I have a DataFrame about connection log with columns targetIP, Time. Every record in this DataFrame is a connection event to one system. targetIP means the target IP address this time, Time is the connection time. With Values:
| Time | targetIP |
|---|---|
| 1 | 192.163.0.1 |
| 2 | 192.163.0.2 |
| 3 | 192.163.0.1 |
| 5 | 192.163.0.1 |
| 6 | 192.163.0.2 |
| 7 | 192.163.0.2 |
| 8 | 192.163.0.2 |
I want to create a new column under some condition: count of connections to this time's target IP address in the past 3 connections. So the result DataFrame should be:
| Time | targetIP | count |
|---|---|---|
| 1 | 192.163.0.1 | 0 |
| 2 | 192.163.0.2 | 0 |
| 3 | 192.163.0.1 | 1 |
| 5 | 192.163.0.1 | 2 |
| 6 | 192.163.0.2 | 1 |
| 7 | 192.163.0.2 | 1 |
| 8 | 192.163.0.2 | 2 |
For example, Time=8, the targetIP is 192.163.0.2, connected to system in the past 3 connections, which are Time=5 Time=6 and Time=7. Time=6 and Time=7's targetIP are also 192.163.0.2. So the count about Time=8 is 2.

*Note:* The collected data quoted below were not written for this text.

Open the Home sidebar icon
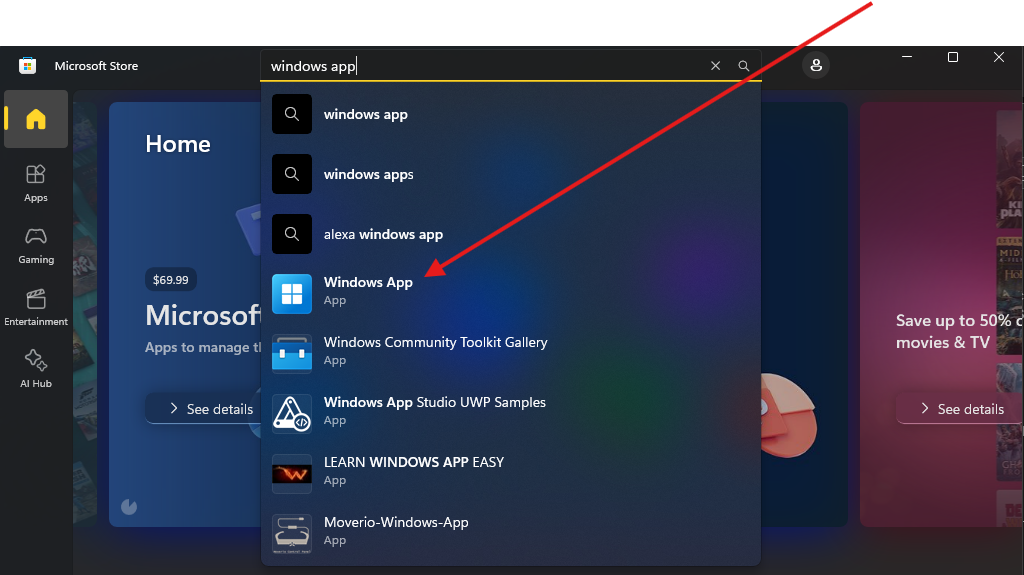The image size is (1024, 575). coord(36,119)
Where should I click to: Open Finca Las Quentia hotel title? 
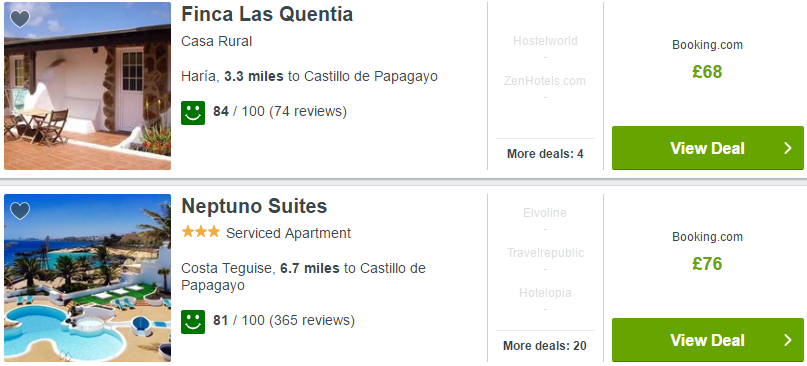point(267,14)
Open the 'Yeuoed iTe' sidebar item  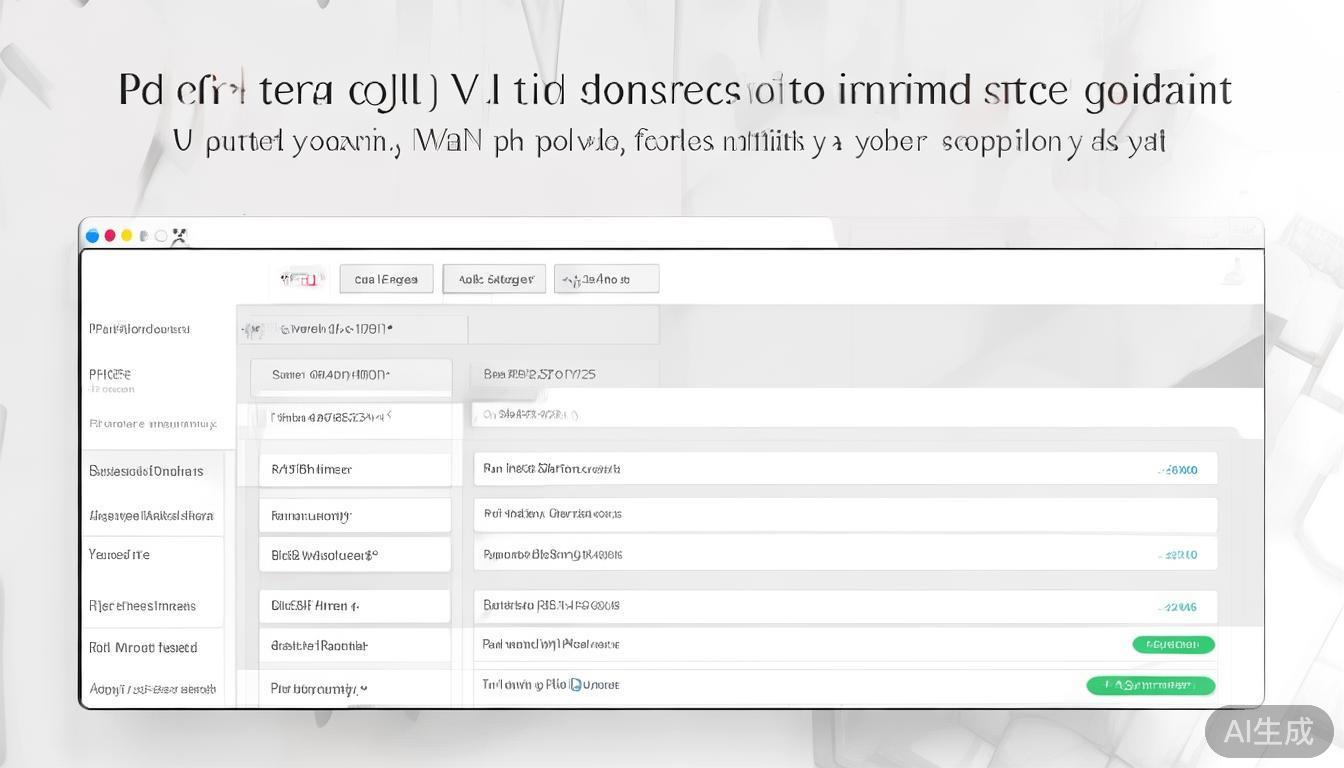(x=119, y=554)
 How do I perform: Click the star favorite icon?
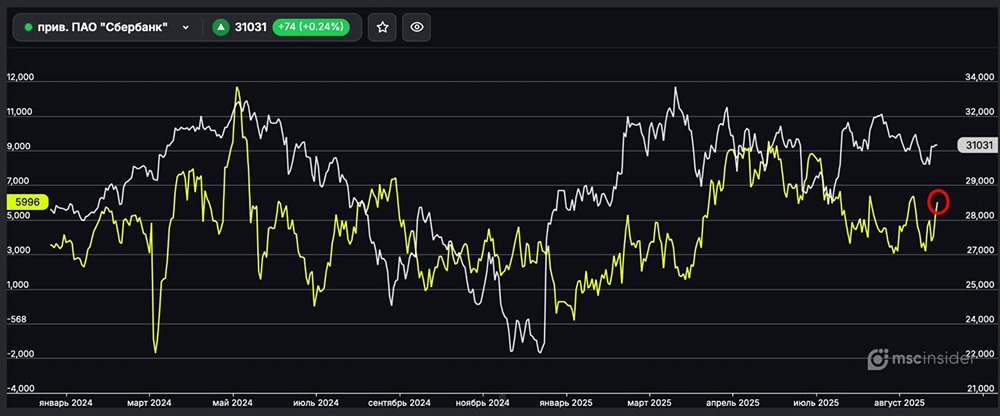coord(381,28)
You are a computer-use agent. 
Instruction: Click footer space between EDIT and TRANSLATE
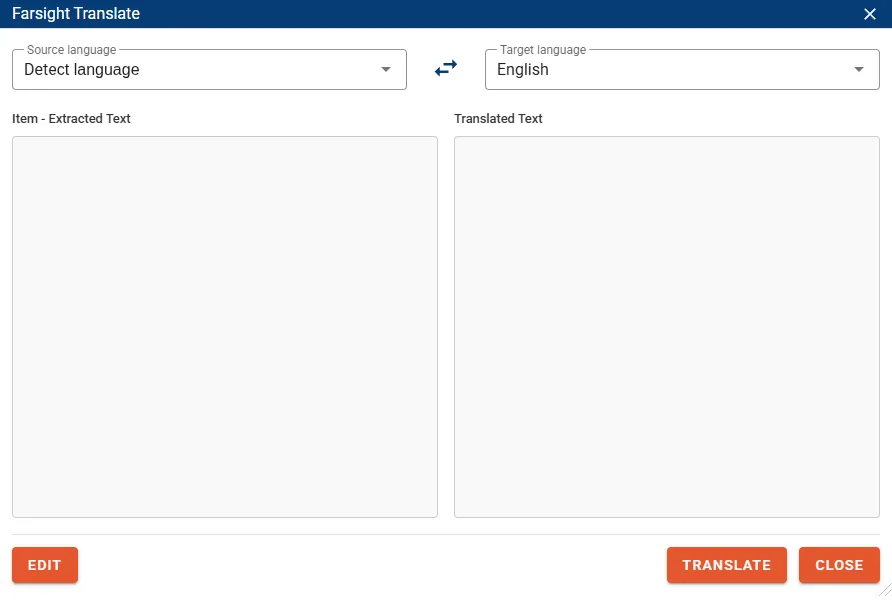[370, 565]
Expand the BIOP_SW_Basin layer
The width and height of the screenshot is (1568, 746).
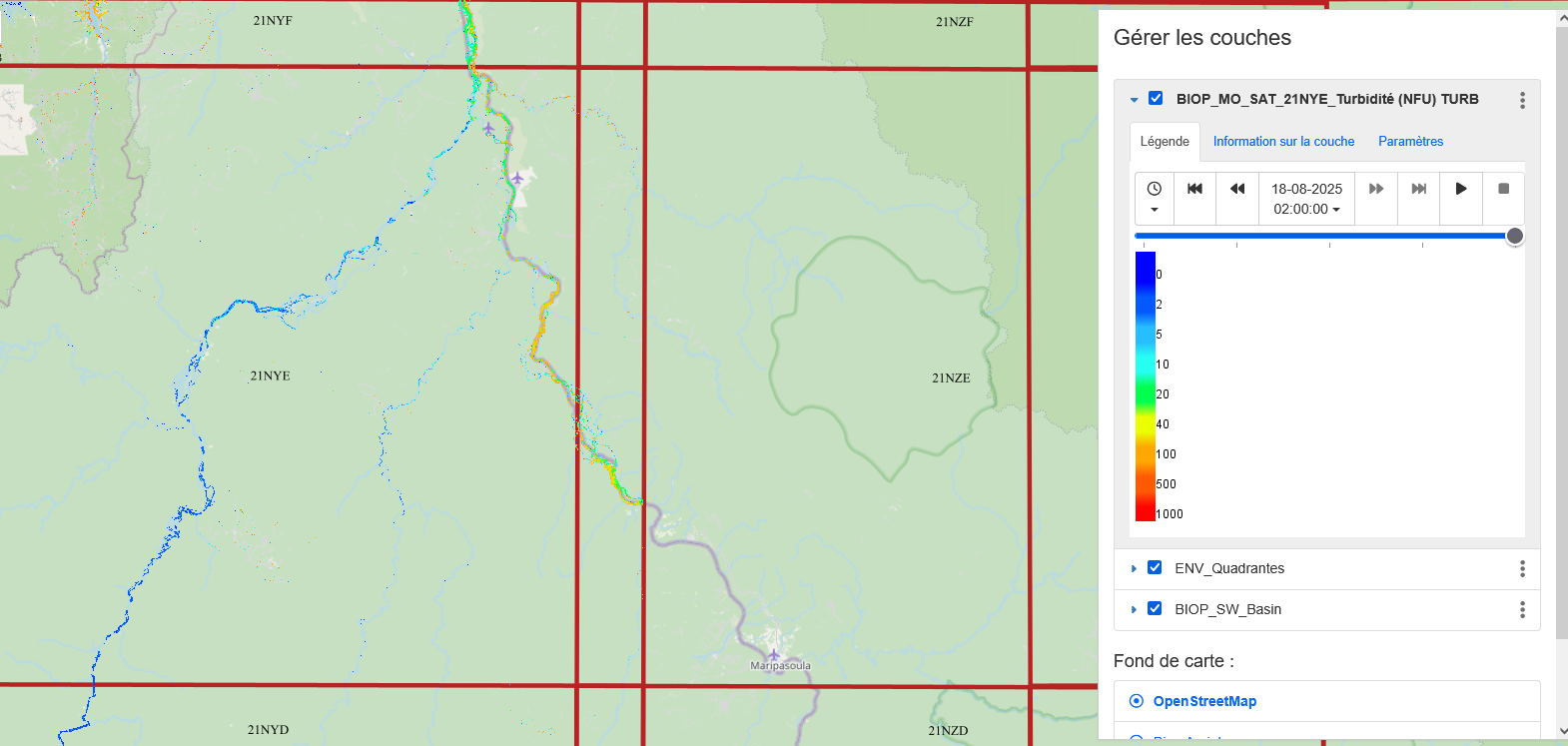[1134, 609]
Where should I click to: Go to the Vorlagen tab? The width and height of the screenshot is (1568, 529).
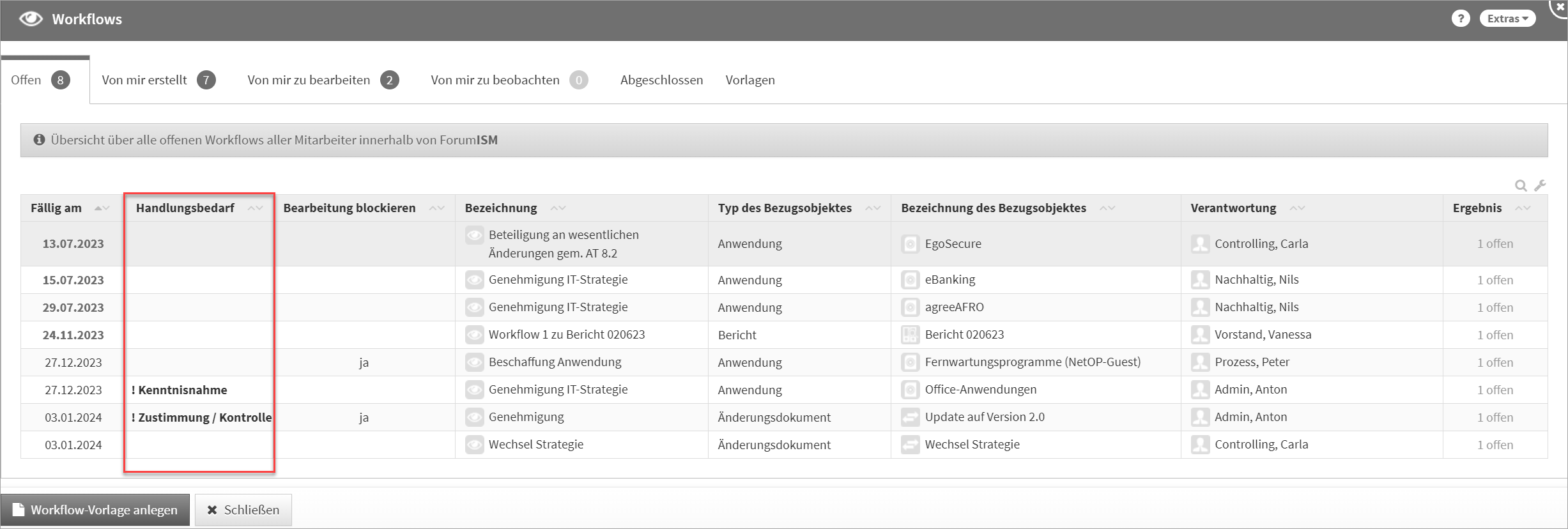[750, 80]
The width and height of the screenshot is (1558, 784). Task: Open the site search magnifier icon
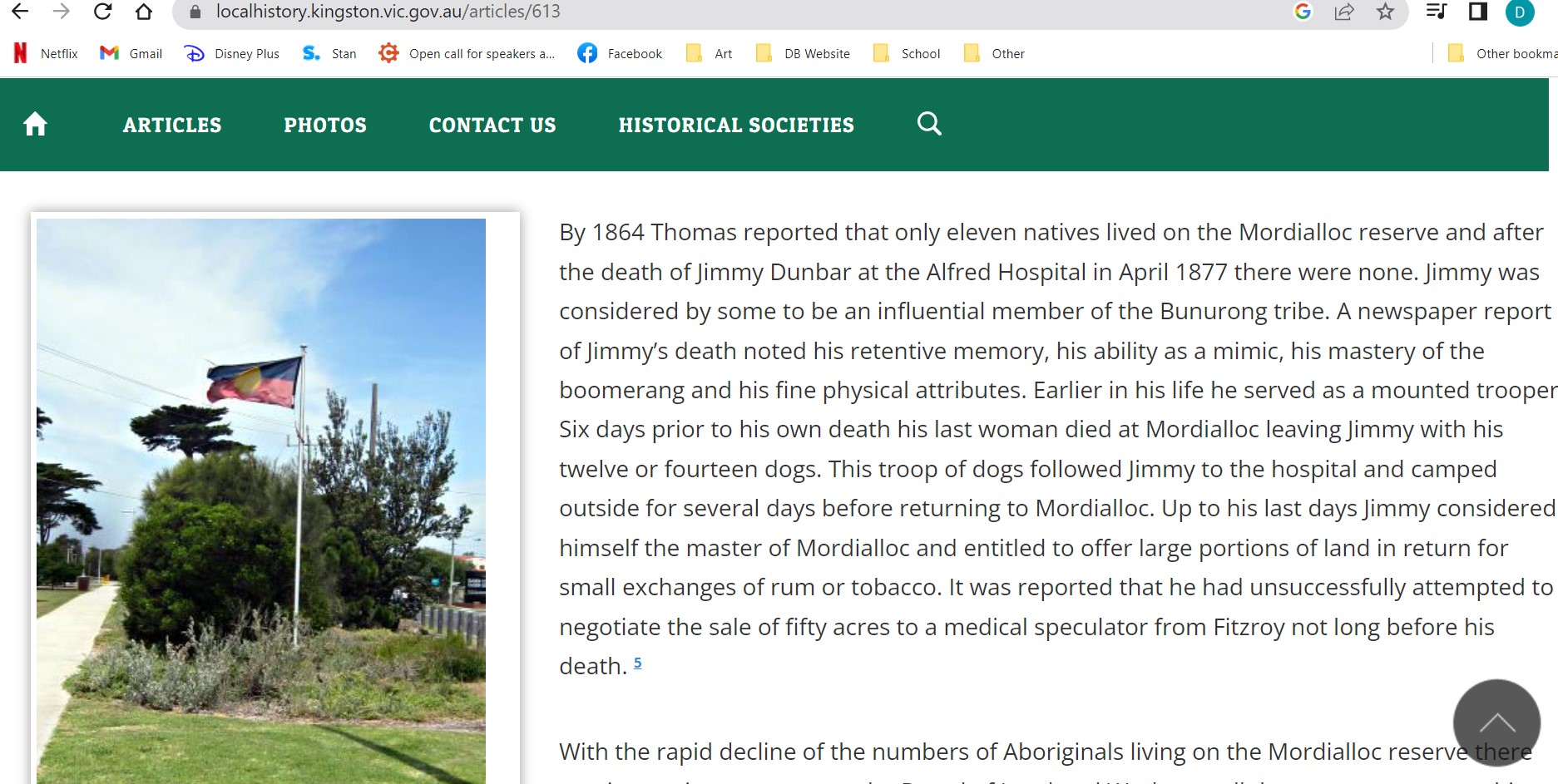tap(929, 124)
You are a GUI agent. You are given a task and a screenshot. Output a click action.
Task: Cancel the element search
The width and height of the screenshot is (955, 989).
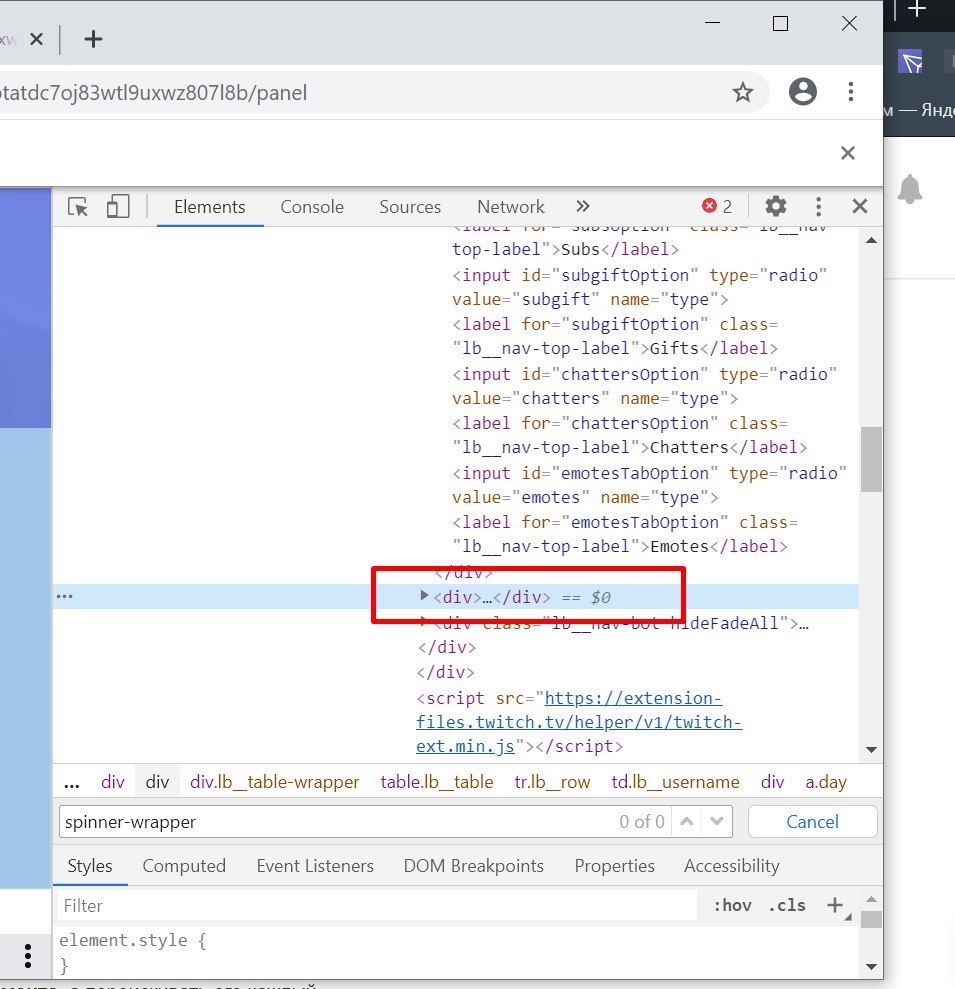pos(812,822)
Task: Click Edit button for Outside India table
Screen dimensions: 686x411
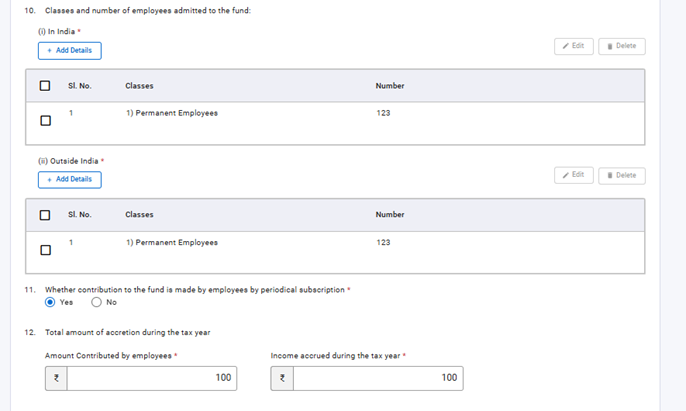Action: (x=574, y=175)

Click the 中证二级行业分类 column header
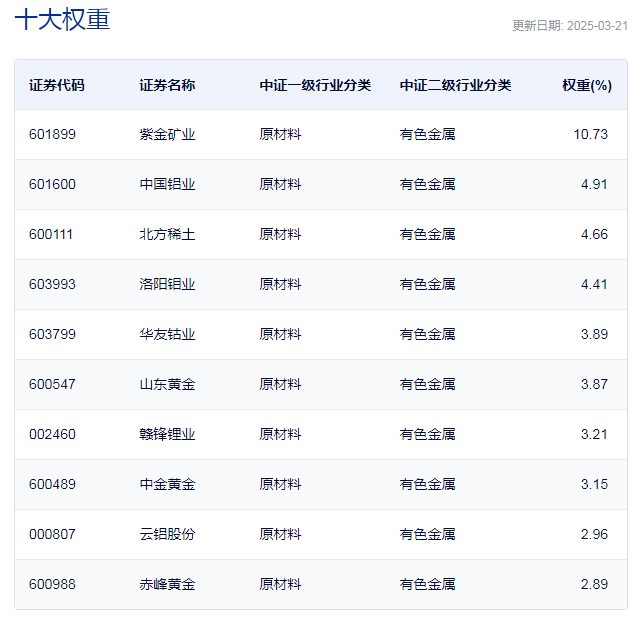pyautogui.click(x=455, y=85)
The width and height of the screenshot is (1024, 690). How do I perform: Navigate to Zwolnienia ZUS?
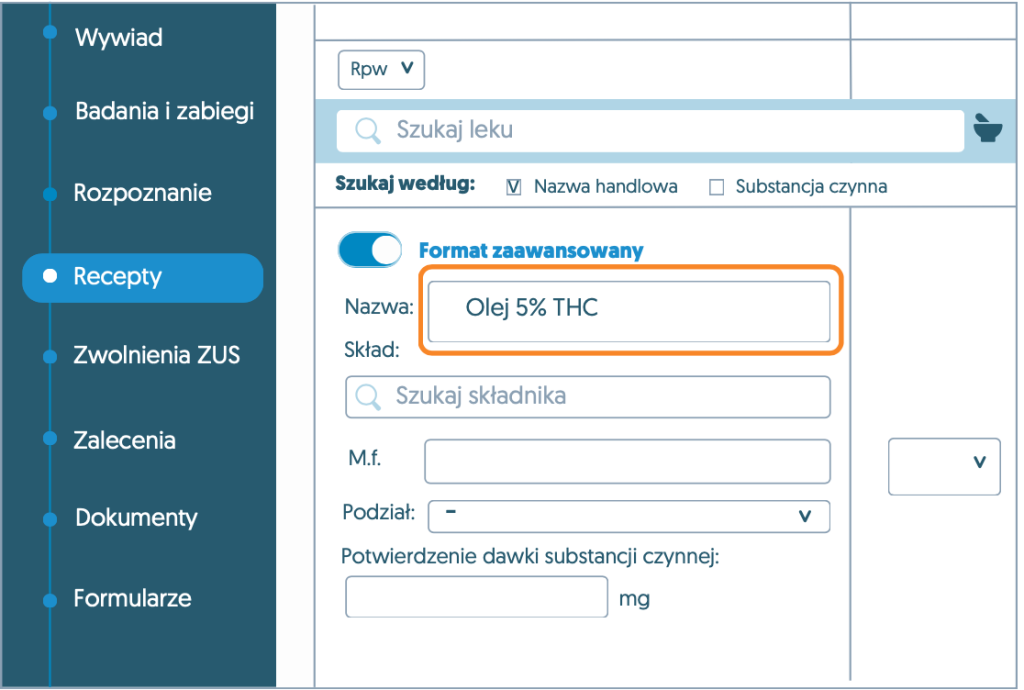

I have an idea that add a new ID column to this DataFrame:
| ID | Time | targetIP |
|---|---|---|
| 1 | 1 | 192.163.0.1 |
| 2 | 2 | 192.163.0.2 |
| 3 | 3 | 192.163.0.1 |
| 4 | 5 | 192.163.0.1 |
| 5 | 6 | 192.163.0.2 |
| 6 | 7 | 192.163.0.2 |
| 7 | 8 | 192.163.0.2 |
and using Window function:
from pyspark.sql import Window
from pyspark.sql import functions as F
w = Window.partitionBy("targetIP").orderBy(F.col("ID").cast("int")).rangeBetween(-3,-1)
df1= df.withColumn("count", F.count("*").over(w)).orderBy("ID")
but if I use monotonically_increasing_id(), the ID is not sequential. So I want to get your help without using ID.
Thank you.